Eastern State Penitentiary Crucible of Good Intentions
by Norman Johnston, with Kenneth Finkel and Jeffrey A. Cohen, University of Pennsylvania Press, 116 pages .
Philadelphia’s Eastern State Penitentiary began in 1821 as a revolutionary experiment in prison reform and ended in the 1970s as a dangerously crowded relic. When it first opened, it was the most influential prison in the country, holding 250 prisoners in solitary confinement under a house regimen of enforced individual reflection and religious instruction—a far cry from the harsh British corporal punishments of nonetoo-distant memory. Alexis de Tocqueville, in 1831, was intrigued by it; Charles Dickens, visiting ten years later, was not: “I hold this slow and daily tampering with the mysteries of the brain, to be immeasurably worse than any torture of the body. . . .”
In the long run the prison’s design proved more influential than its methods.
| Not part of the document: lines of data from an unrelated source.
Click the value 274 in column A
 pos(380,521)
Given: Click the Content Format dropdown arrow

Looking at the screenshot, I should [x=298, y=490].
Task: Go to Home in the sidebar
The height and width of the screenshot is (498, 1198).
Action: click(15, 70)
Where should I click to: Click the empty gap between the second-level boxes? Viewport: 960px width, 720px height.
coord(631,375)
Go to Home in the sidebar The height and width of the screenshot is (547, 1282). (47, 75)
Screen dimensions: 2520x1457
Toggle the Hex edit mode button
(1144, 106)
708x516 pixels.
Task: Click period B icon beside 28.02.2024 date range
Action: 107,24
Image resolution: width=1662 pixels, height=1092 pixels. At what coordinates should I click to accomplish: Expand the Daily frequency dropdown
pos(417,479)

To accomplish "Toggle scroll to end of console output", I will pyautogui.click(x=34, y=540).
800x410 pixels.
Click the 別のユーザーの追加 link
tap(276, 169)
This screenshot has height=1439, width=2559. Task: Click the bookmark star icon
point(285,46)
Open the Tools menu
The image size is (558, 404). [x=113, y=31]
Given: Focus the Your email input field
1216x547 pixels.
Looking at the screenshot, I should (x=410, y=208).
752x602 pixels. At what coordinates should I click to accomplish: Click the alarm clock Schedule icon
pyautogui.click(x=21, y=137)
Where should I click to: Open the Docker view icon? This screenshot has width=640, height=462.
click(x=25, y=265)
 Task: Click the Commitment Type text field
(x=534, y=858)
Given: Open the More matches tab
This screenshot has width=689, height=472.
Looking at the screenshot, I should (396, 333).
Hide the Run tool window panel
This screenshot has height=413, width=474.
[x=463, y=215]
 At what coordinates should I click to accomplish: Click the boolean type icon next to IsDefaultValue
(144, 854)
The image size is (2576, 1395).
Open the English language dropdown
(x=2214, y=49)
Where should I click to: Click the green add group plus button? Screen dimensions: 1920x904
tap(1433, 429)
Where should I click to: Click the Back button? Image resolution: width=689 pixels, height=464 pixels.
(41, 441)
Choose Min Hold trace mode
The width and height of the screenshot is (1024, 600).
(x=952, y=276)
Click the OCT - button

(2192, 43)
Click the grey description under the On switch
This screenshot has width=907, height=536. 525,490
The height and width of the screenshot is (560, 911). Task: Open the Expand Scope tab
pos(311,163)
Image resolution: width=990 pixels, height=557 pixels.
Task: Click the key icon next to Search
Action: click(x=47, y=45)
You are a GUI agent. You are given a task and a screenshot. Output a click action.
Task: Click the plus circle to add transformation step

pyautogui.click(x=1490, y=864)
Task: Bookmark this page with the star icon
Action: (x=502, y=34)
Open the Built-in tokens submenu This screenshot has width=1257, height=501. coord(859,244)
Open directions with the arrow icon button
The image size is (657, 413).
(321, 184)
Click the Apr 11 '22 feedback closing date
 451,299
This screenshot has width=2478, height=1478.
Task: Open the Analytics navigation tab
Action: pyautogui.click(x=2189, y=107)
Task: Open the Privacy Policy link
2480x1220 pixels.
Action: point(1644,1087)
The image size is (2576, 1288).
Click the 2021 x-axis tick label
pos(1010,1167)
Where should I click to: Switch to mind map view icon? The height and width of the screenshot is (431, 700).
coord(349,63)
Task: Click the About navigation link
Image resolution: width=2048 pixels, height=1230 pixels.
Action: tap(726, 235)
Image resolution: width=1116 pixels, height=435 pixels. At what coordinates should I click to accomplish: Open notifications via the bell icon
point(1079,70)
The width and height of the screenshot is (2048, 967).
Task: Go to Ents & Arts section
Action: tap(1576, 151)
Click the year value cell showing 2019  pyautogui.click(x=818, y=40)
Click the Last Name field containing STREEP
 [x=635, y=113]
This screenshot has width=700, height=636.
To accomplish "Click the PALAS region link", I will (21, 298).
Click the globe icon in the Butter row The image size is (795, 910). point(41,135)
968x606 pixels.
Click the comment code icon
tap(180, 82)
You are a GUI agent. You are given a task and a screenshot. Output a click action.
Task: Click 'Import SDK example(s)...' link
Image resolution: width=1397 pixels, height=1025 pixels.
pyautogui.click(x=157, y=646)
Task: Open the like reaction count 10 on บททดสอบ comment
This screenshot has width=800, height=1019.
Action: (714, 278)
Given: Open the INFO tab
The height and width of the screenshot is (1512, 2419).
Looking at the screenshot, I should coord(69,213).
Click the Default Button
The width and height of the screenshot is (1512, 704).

Within its Gothic fortress walls, a huband-spoke layout allowed each prisoner a small exercise yard. Over the next century its radial plan was copied all over the world. But by 1900 the slightly enlarged Eastern State was squeezing nearly twelve hundred prisoners into 760 cells, and enforced solitude had given way to the massive crowding of the modern prison. The Eastern State Penitentiary was made a landmark in 1965, and this intriguing, illustrated account of its controversial history makes the case for the prison’s full restoration. The book accompanied an exhibition at the Philadelphia Museum of Art in 1994.